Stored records
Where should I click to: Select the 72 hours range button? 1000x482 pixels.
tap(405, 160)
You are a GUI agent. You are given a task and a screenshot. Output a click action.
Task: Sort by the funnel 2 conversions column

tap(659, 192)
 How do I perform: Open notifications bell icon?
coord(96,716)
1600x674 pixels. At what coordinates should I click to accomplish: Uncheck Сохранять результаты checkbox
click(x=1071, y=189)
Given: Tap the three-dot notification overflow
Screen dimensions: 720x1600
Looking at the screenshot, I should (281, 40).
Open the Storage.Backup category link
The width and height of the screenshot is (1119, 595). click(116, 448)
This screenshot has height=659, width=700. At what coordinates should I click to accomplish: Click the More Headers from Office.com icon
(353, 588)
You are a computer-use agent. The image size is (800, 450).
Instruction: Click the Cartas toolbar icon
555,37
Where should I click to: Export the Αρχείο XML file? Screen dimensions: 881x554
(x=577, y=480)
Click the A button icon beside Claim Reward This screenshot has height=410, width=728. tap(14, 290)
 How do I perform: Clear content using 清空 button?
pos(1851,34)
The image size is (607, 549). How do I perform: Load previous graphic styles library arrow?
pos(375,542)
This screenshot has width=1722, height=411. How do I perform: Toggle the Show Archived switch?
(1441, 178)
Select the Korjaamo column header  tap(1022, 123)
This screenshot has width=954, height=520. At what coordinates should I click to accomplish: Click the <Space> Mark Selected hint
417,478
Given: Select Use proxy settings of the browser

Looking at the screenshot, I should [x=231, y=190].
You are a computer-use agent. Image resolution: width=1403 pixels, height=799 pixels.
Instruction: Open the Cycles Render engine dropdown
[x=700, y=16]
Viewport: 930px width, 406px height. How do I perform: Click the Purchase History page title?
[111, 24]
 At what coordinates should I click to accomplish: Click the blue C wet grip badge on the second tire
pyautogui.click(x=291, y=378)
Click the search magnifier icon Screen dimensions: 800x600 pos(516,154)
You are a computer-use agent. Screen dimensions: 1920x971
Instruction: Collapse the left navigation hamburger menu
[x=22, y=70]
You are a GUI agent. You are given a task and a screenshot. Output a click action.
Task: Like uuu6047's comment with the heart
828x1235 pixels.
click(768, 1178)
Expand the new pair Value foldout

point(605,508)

_Work order:_ An exact copy of every entry above is the expected answer.

_Exercise answer:_
Where should I click to: Select the 72 hours range button? 1000x482 pixels.
tap(405, 160)
You are a GUI agent. You are given a task and a screenshot. Output a click action.
Task: Sort by the funnel 2 conversions column

tap(659, 192)
 How do I perform: Open notifications bell icon?
coord(96,716)
1600x674 pixels. At what coordinates should I click to accomplish: Uncheck Сохранять результаты checkbox
click(x=1071, y=189)
Given: Tap the three-dot notification overflow
Screen dimensions: 720x1600
Looking at the screenshot, I should (281, 40).
Open the Storage.Backup category link
The width and height of the screenshot is (1119, 595). click(116, 448)
This screenshot has height=659, width=700. At what coordinates should I click to accomplish: Click the More Headers from Office.com icon
(353, 588)
You are a computer-use agent. The image size is (800, 450).
Instruction: Click the Cartas toolbar icon
555,37
Where should I click to: Export the Αρχείο XML file? Screen dimensions: 881x554
(x=577, y=480)
Click the A button icon beside Claim Reward This screenshot has height=410, width=728. tap(14, 290)
 How do I perform: Clear content using 清空 button?
pos(1851,34)
The image size is (607, 549). How do I perform: Load previous graphic styles library arrow?
pos(375,542)
This screenshot has width=1722, height=411. How do I perform: Toggle the Show Archived switch?
(1441, 178)
Select the Korjaamo column header  tap(1022, 123)
This screenshot has width=954, height=520. At what coordinates should I click to accomplish: Click the <Space> Mark Selected hint
417,478
Given: Select Use proxy settings of the browser

Looking at the screenshot, I should [x=231, y=190].
You are a computer-use agent. Image resolution: width=1403 pixels, height=799 pixels.
Instruction: Open the Cycles Render engine dropdown
[x=700, y=16]
Viewport: 930px width, 406px height. How do I perform: Click the Purchase History page title?
[111, 24]
 At what coordinates should I click to accomplish: Click the blue C wet grip badge on the second tire
pyautogui.click(x=291, y=378)
Click the search magnifier icon Screen dimensions: 800x600 pos(516,154)
You are a computer-use agent. Screen dimensions: 1920x971
Instruction: Collapse the left navigation hamburger menu
[x=22, y=70]
You are a GUI agent. You are given a task and a screenshot. Output a click action.
Task: Like uuu6047's comment with the heart
828x1235 pixels.
click(768, 1178)
Expand the new pair Value foldout

point(605,508)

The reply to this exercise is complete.